Significance of osteoarthritis (OA) in the global society
OA is a degenerative joint disease that causes joint dysfunction due to pain and restricted range of motion, that could result in lowering physical activity and the quality of life. Physical inactivity caused by OA is one of the global leading health risks of non-communicable diseases (NCDs) (1,2). Although many joints such as shoulder, elbow, wrist, spine, hip, knee, and ankle can be affected by OA, the knee joint is one of the most common and vulnerable joints among them.

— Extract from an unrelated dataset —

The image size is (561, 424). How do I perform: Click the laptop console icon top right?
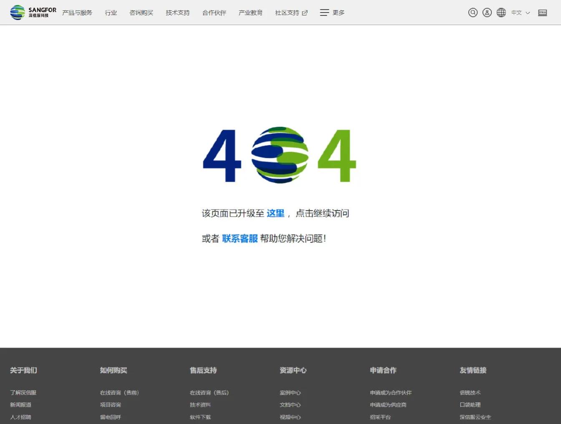tap(542, 13)
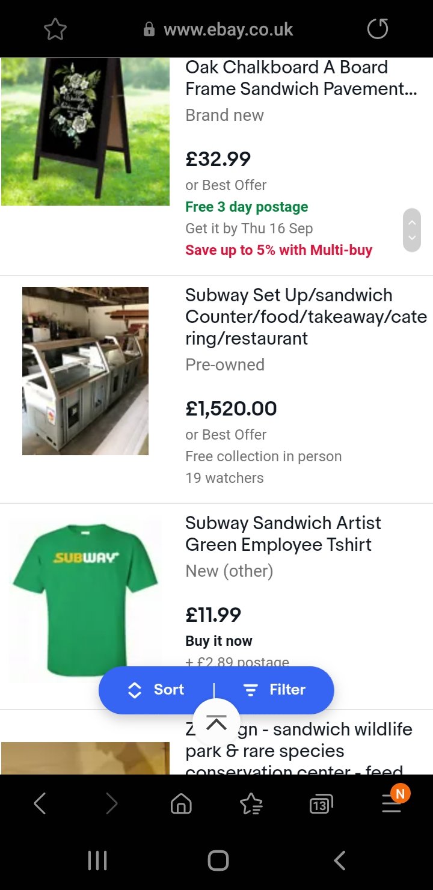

The prevalence of knee OA increases with age and becomes prevalent within older adults. Roentgenographic knee OA of Kellgren-Lawrence II or higher in Japan is 35.2% for male and 57.1% for women at 60–69 years old, 48.2% for male and 71.9% for female at 70–79 years old, and 61.6% for male and 80.7% for female at the age of 80 or older (3). Although OA is considered one of the most common musculoskeletal disorders worldwide in recent years, the prevalence of OA was historically as low as 0.8% in male and 5.2% in female in the 1700–1800s, and it increased by 2.1 times in the mid-1900s (3). The reason for the increase in OA prevalence is not apparent since this phenomenon was even observed in the adjusted age and BMI (4).

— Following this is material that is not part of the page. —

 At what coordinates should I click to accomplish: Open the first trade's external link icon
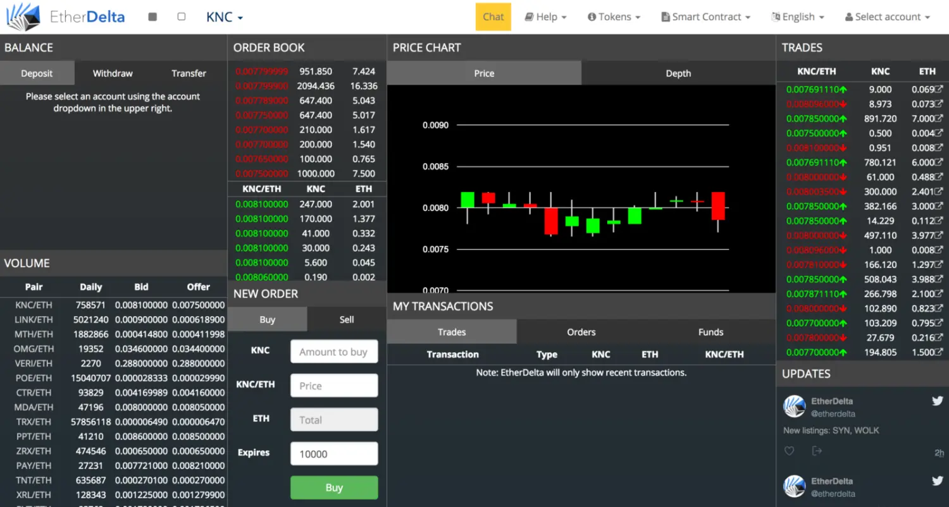(940, 89)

In addition to the decrease of physical activity, it is known that 42% of OA patients are depressed and has relations to mental disabilities (5). Approximately one out of ten OA workers were absent from work, and approximately seven had presenteeism with the depressive symptoms being more severe (6). OA is thus known to cause not only physical disabilities but also mental and social dysfunction and has a significant effect on the global burden of disease (7,8).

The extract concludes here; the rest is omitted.